A few days before his birthday, she called and asked if he had received them. He said he had, but before he could explain that he hadn’t opened them, she started talking about the gift inside, revealing the surprise.
I have now “heard” she’s upset with me and my son for this awkward moment. She says that from now on she would like a phone call when her cards or gifts arrive, so she can “hear his enjoyment over the phone even if they arrive early.” I don’t think my son did anything wrong.
When a gift arrives in advance of an occasion, must it be opened immediately? Or can it wait for the actual birthday or Christmas? Sometimes he likes to open one present at a time, write a thank-you note, then open the next, stretching out his gift-opening over a few days. Is this a social no-no? — WONDERING IN WASHINGTON
DEAR WONDERING: Gifts are usually opened the day of the occasion. When the occasion is a birthday, the usual expectation is that the presents will be opened at the party. At that time a verbal thank-you is offered. A thank-you note should be written a very short time later.
Your mother-in-law may have called for reassurance that her gift had arrived. She should not have revealed what it was.
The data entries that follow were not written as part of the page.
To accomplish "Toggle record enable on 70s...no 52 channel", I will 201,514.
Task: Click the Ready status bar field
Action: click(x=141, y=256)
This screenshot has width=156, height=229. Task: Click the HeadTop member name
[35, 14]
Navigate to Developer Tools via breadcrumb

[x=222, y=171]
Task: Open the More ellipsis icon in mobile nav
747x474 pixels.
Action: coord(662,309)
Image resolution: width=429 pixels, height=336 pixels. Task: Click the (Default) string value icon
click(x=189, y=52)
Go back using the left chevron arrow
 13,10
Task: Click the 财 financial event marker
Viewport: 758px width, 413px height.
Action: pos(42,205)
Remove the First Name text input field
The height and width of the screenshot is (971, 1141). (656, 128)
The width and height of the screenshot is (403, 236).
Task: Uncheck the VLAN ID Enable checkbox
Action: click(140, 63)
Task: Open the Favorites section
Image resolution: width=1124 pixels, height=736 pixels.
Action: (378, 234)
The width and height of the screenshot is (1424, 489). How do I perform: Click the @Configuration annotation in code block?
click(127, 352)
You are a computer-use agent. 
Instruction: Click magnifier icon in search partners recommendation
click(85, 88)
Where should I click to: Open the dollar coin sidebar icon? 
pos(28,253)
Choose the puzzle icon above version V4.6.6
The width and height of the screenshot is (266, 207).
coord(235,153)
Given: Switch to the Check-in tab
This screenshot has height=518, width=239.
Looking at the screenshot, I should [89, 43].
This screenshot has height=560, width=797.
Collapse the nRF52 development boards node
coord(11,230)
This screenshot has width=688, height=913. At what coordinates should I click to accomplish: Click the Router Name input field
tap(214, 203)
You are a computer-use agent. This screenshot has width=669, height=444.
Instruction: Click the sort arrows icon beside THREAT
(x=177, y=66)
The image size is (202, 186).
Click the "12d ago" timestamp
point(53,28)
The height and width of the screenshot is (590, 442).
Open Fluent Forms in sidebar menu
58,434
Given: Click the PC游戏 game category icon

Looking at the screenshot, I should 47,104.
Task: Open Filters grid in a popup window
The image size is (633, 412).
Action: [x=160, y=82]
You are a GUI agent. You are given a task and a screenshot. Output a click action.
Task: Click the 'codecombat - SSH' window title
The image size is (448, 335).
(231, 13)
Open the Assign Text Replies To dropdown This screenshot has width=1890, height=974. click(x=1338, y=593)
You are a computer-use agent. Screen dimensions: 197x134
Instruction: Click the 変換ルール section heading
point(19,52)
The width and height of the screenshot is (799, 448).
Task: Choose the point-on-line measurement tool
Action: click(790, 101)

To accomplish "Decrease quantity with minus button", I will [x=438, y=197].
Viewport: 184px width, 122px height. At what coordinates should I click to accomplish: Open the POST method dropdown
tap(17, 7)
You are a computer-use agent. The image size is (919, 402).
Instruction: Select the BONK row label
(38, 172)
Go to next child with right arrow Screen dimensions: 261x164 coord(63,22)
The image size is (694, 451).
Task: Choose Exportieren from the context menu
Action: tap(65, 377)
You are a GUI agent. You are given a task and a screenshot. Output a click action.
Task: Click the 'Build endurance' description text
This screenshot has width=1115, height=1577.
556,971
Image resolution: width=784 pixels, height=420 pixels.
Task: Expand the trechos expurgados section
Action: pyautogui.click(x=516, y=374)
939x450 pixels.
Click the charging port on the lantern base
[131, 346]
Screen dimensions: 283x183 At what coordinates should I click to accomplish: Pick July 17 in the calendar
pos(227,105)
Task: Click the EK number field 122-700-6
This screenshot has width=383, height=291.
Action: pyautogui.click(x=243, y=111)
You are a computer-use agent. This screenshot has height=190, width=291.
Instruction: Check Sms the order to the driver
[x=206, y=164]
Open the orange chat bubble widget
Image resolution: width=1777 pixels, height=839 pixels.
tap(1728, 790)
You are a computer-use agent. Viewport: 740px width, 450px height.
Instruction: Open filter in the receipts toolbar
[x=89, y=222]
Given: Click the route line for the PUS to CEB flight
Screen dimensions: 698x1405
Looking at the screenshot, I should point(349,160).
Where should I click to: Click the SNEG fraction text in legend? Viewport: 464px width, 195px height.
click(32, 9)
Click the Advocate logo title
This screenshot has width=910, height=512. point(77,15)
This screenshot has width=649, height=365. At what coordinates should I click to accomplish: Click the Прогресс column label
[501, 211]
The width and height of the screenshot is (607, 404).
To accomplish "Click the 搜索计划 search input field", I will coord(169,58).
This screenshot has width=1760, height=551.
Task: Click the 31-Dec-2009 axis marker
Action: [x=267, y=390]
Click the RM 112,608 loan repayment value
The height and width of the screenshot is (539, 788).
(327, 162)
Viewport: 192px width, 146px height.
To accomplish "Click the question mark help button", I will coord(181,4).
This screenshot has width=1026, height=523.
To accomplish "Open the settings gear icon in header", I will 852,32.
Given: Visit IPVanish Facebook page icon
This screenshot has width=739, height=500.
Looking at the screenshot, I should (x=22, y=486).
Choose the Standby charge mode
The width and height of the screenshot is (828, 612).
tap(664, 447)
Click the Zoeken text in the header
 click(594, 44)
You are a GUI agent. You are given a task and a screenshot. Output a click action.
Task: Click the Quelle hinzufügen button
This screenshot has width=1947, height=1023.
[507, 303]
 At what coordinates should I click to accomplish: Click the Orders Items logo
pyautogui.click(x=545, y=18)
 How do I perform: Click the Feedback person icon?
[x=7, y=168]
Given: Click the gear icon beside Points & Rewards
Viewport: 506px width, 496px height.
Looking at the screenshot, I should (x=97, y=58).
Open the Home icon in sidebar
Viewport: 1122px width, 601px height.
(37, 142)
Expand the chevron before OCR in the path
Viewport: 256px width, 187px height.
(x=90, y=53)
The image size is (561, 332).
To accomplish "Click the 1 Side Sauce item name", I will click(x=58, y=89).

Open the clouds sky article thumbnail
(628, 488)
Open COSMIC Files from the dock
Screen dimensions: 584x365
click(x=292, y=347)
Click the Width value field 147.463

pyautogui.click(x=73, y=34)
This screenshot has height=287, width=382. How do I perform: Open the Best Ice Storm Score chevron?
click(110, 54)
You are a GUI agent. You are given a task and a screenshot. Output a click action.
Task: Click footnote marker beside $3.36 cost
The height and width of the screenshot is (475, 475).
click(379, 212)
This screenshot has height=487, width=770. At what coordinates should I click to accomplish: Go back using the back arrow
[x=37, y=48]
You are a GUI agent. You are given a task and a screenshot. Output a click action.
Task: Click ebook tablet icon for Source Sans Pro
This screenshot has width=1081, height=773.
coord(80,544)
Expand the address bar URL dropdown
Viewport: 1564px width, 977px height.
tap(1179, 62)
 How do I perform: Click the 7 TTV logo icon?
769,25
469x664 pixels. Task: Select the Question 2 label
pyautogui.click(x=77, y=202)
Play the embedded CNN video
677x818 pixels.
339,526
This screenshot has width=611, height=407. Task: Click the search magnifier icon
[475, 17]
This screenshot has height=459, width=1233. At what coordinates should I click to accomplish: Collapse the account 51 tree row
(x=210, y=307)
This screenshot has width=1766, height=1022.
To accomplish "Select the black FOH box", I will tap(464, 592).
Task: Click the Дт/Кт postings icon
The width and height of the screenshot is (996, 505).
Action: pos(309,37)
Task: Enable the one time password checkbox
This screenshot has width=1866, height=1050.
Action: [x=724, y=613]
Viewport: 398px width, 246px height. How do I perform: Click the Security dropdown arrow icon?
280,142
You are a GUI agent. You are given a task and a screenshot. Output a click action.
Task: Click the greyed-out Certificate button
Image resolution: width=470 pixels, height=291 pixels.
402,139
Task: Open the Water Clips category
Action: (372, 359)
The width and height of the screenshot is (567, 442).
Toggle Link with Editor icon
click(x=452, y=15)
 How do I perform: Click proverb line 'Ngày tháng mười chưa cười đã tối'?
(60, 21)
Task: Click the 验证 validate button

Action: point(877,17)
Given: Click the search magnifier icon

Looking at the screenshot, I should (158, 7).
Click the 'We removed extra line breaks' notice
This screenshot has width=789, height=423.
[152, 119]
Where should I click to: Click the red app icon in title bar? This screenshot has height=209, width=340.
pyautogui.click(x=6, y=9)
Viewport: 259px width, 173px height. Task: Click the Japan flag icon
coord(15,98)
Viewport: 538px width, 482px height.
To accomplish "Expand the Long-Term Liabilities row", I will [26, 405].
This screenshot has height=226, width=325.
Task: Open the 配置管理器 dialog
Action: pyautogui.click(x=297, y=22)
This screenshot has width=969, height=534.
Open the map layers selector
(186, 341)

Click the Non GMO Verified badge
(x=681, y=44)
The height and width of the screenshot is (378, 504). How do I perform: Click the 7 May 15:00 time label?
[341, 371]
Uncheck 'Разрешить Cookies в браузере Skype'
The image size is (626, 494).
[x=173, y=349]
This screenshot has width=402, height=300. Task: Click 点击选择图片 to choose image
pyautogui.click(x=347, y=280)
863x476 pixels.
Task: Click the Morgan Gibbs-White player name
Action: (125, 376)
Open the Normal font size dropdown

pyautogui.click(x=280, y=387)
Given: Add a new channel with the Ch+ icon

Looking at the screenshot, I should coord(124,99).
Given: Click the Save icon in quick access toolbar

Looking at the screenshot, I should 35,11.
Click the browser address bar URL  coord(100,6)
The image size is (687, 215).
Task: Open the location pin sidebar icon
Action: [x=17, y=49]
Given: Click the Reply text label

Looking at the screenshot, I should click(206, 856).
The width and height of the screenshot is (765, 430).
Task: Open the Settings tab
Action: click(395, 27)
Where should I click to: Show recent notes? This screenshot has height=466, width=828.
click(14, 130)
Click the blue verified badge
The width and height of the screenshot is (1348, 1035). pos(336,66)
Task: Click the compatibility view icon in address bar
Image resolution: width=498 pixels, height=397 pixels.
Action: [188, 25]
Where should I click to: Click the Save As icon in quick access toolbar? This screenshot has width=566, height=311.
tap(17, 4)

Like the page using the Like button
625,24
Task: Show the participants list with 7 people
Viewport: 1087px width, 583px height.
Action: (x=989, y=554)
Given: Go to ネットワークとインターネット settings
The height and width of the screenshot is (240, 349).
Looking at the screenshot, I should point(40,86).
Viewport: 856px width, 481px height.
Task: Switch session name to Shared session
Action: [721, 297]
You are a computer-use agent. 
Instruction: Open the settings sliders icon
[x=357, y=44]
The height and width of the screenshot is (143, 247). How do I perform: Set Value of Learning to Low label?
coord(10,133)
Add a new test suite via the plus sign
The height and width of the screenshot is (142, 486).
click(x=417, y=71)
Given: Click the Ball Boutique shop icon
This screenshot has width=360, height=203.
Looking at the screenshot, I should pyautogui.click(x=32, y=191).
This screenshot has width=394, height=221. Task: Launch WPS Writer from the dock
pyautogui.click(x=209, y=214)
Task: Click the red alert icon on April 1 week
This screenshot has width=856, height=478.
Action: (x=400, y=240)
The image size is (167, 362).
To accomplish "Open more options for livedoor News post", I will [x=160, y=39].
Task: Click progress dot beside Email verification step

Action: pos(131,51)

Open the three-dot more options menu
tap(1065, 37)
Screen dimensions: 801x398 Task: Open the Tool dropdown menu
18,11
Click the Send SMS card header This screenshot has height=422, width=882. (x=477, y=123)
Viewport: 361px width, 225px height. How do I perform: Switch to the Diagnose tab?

You did nothing wrong. The mistake was hers.
DEAR ABBY: My good friend “Derek” is in his 30s and just started his first serious relationship. He told me after a week together that she was “The One” and that he loved her. I told him I was happy for him and suggested he take things slow so they could really get to know each other.
I had a party two nights ago where he introduced his new girlfriend. They spent most of the time making out like teenagers in front of everyone. Some guests were so uncomfortable they left early.
I haven’t seen Derek since, and I’m worried not only that he’s moving too fast to make up for lost time, but that he’s doing it with someone who also is oblivious to how socially unacceptable their behavior was. I’m not sure how to express my concerns to my friend without hurting him. — CONCERNED IN CALIFORNIA
DEAR CONCERNED: It would not be rude or hurtful for you to mention to Derek that you think the girl is “great” — but the show they put on at your party made some of your other guests so uncomfortable they left early. Let’s hope the “hint” is sufficient.
DEAR ABBY: My 10-year-old daughter told a friend she would go to a concert with her a few months ago. Since then, my daughter decided to end the friendship because the girl was clingy, dramatic and controlling.
Do I insist my daughter go to the concert as she said she would, or let her off the hook? The friend seems to be hoping she will go so they can renew the friendship, but my daughter has no plans to do it. Please help! — MANAGING DISCORD IN MINNESOTA
DEAR MOM: If the girl is expecting your daughter to go to the concert with her, your daughter should tell her she does not plan to attend so the girl can invite someone else. Do not insist that your daughter associate with anyone who makes her feel uncomfortable. Her reason for pulling back from that relationship showed good judgment.